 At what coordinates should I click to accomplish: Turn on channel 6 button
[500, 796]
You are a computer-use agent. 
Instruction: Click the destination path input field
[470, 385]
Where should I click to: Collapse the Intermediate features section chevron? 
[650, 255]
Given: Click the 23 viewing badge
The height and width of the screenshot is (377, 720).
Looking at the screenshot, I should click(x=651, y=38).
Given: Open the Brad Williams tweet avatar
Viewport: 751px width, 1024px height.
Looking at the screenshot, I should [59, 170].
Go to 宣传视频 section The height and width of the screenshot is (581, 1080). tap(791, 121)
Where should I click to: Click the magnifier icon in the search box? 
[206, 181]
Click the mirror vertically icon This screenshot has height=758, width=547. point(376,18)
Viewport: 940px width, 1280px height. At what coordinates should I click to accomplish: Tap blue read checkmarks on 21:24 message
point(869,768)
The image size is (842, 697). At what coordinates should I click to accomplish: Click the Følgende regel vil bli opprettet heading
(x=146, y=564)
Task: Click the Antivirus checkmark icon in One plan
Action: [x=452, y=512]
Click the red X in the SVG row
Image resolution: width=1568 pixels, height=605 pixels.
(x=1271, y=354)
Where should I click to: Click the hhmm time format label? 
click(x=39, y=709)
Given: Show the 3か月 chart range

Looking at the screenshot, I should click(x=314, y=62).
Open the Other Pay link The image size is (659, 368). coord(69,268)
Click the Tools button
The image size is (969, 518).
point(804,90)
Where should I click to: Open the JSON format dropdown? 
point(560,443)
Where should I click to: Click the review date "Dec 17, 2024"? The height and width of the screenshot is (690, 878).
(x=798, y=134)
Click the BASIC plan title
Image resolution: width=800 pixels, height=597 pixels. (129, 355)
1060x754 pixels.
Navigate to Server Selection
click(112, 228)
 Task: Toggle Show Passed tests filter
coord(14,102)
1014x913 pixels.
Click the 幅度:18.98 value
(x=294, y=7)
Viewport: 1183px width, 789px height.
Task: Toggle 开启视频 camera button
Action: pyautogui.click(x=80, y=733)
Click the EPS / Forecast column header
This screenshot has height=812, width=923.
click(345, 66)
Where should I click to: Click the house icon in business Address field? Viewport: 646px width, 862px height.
********
**PROBLEM**
Output the lines above exactly, but only those between the line holding "You are a computer-use agent." and the line holding "Click the Tools button", inclusive.

**RESULT OF THE TASK**
You are a computer-use agent. 
Instruction: Click the destination path input field
[470, 385]
Where should I click to: Collapse the Intermediate features section chevron? 
[650, 255]
Given: Click the 23 viewing badge
The height and width of the screenshot is (377, 720).
Looking at the screenshot, I should click(x=651, y=38).
Given: Open the Brad Williams tweet avatar
Viewport: 751px width, 1024px height.
Looking at the screenshot, I should [59, 170].
Go to 宣传视频 section The height and width of the screenshot is (581, 1080). tap(791, 121)
Where should I click to: Click the magnifier icon in the search box? 
[206, 181]
Click the mirror vertically icon This screenshot has height=758, width=547. point(376,18)
Viewport: 940px width, 1280px height. At what coordinates should I click to accomplish: Tap blue read checkmarks on 21:24 message
point(869,768)
The image size is (842, 697). At what coordinates should I click to accomplish: Click the Følgende regel vil bli opprettet heading
(x=146, y=564)
Task: Click the Antivirus checkmark icon in One plan
Action: [x=452, y=512]
Click the red X in the SVG row
Image resolution: width=1568 pixels, height=605 pixels.
(x=1271, y=354)
Where should I click to: Click the hhmm time format label? 
click(x=39, y=709)
Given: Show the 3か月 chart range

Looking at the screenshot, I should click(x=314, y=62).
Open the Other Pay link The image size is (659, 368). coord(69,268)
Click the Tools button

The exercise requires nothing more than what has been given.